In this post I am gathering my thoughts on how to estimate uncertainties on the photometric galaxy catalogs (I’ll think about spectroscopy after). For now I am going to focus on properties that will be used to constrain the ionizing photon production of galaxies (e.g. I’m not currently worried about morphology or clustering).
The most “correct” way to do some of these steps would probably be to start from the simulated image, and run imaging pipelines on them. This is getting pretty outside my area of expertise, and is probably overkill/not feasible. I also don’t want to deal with things like modelling the PSF. So I will try and simplify this where possible.
1.Cosmic Variance
Cosmic variance is expected to dominate over poisson noise in future surveys with Roman, so it is something I really need to calculate. To quantify cosmic variance, I will begin with looking at the work by Trapp and Furlanetto 2020. I think I looked at their calculator before, and it maybe didn’t extend entirely into the regime I wanted?
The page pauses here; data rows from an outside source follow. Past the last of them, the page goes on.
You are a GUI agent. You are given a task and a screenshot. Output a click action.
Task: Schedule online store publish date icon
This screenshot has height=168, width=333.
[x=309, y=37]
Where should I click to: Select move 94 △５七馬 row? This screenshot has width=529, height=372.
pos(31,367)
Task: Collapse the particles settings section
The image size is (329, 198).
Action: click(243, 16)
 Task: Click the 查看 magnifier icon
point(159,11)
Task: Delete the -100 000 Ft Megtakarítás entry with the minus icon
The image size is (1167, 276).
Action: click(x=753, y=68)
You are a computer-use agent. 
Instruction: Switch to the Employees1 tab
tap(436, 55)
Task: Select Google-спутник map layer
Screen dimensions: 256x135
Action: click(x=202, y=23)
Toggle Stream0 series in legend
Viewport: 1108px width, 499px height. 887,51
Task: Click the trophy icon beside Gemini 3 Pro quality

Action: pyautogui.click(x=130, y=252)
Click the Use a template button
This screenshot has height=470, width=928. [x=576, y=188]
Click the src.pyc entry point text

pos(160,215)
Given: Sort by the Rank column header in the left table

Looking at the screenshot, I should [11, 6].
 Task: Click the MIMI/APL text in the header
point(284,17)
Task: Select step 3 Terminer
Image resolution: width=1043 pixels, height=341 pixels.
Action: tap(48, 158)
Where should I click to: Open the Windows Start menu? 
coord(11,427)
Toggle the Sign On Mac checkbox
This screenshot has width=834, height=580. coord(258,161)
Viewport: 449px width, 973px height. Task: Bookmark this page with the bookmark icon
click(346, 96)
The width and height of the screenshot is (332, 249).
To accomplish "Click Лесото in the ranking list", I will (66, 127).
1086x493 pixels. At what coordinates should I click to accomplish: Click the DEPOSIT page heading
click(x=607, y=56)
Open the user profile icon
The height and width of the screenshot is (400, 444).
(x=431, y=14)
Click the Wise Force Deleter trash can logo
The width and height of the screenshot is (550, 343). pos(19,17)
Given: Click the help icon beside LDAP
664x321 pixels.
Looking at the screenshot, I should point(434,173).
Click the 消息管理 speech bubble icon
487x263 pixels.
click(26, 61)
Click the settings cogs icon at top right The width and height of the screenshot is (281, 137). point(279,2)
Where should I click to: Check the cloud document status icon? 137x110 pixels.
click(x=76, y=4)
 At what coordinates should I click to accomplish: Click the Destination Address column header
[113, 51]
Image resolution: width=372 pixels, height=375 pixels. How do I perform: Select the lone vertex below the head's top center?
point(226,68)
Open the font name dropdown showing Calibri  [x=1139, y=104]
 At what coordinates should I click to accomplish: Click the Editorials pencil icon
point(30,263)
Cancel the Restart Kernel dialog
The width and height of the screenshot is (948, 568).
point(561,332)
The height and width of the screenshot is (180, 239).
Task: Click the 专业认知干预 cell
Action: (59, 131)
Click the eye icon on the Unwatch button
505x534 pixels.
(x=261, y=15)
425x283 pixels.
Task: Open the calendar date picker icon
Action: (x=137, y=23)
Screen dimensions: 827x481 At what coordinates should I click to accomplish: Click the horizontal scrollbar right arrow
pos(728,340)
I will look into this again.
2.Completeness
I already did a rough estimate of how many galaxies would be “detectable” in the DREaM paper, based on their magnitude in their “drop-out” band. I could potentially use this same calculation, or update it to something more sophisticated.
Another thing to consider is that many of the high redshift galaxies will be obscured by foreground galaxies. I will come up for some criteria for when this is true. As a first step, I’ll try and come up with a rule of thumb that decides whether a galaxy will be detected or not, depending on how much it is covered by a foreground galaxy. I might need to look a bit into deblending as well.
3.Poisson Noise
This is very straightforward, and something I had already implemented in the DREaM paper
Given the detected galaxies in a specific survey, I plan to assign “measured” galaxy properties that will not necessarily agree with the “truth”. These measured values will be different for each survey.
1.Photometry
I could try and measure the photometry directly from a noisy image, and compare it to the “true” value. This will be too hard to do for every galaxy though, and would require generating images for every survey. The error in the photometry should mainly depend on the SNR, so I will probably just add noise to the photometry directly given the depth of the survey. I can then use the image as a sanity check.
2.Redshifts
I need to assign each galaxy a drop-out redshift. I’ll start by looking at Hainline et al. 2020.
3.Reionization Properties
I need to go through the literature on how the three reionization parameters are typically measured. Some of these might involve SED fitting. I don’t really want to dive into all the literature on how to run SED fits on every galaxy, so I might try and estimate the uncertainties on these parameters as a function of galaxy luminosity/redshift, and then add the uncertainties directly.